Back home and in my own garden the brassicas are the star plants. The broad beans are flowering, and within a week or so I hope to have the first pods. I planted two new rhubarb plants. Both are thriving and the stems are cherry-red. I'm following my own advice as written in The Kitchen Garden Companion: "Don't harvest more than 50 per cent of the plant while it is young: this will allow it to develop a strong crown." Next week I think I'll risk one stalk from each plant because I love stewed rhubarb with my breakfast muesli.
I still have fresh salad from the garden each evening, and my favourite oakleaf variety has once again self-seeded, so small frilly seedlings are coming up in surprising places.

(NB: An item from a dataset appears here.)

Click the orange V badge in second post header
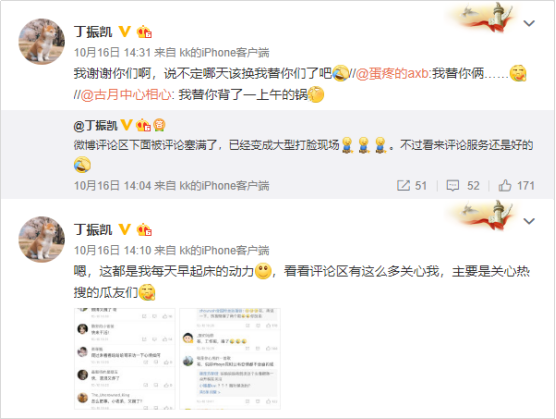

For the past few weeks I've been able to buy containers of lamb's lettuce, a winter favourite of mine, from my local grocer. It goes especially well with a sharp dressing made with a small amount of Dijon mustard whisked with a few drops of red wine vinegar and a good slosh of extra-virgin olive oil.
And while we're on the subject of salad, I have to mention the extraordinary salad platters presented to me and 40 other guests at a lunch hosted by Mansfield State School, 15 kilometres from Brisbane. I posted a picture on my Facebook page of these immensely proud young kitchen gardeners. Mansfield was one of five schools I visited last month. At Wellington Point State School, also near Brisbane, I was introduced to delicious kale crisps dusted with paprika, which the students loved.
At Cairns West the local member of parliament, Gavin King, was so impressed with the Kitchen Garden Program that he assured me he would be promoting it to every primary school in the Cairns region. We hope that he succeeds.
Winter weather has inspired me to cook both trotters and oxtail, on different occasions. I slow-cooked each of them for hours - the trotters with young turnips, the oxtail with carrots, and tomorrow I'll slowly simmer some ham hocks and cabbage together. The traditional vegetable to marry with ham hocks is collard greens, which I grew last year but forgot to germinate for this season. The collard greens were interesting but the plant was enormous. In my limited space it will remain a curiosity - great to try for a season, but in future I'll be happy to grow kale and silverbeet. The ham hocks are cooked until the meat is falling from the bone, and the southern US recipe I'm using suggests serving the dish with a pork chop. Instead I'm going to grill pork sausages on the barbecue until they're really crisp. I like the idea of a bowl of thick soupy broth, mellow greens and chunks of ham with a sausage almost bursting from its crisp skin.
The lemon tree is full of fruit, as is the cumquat. It must be marmalade time again.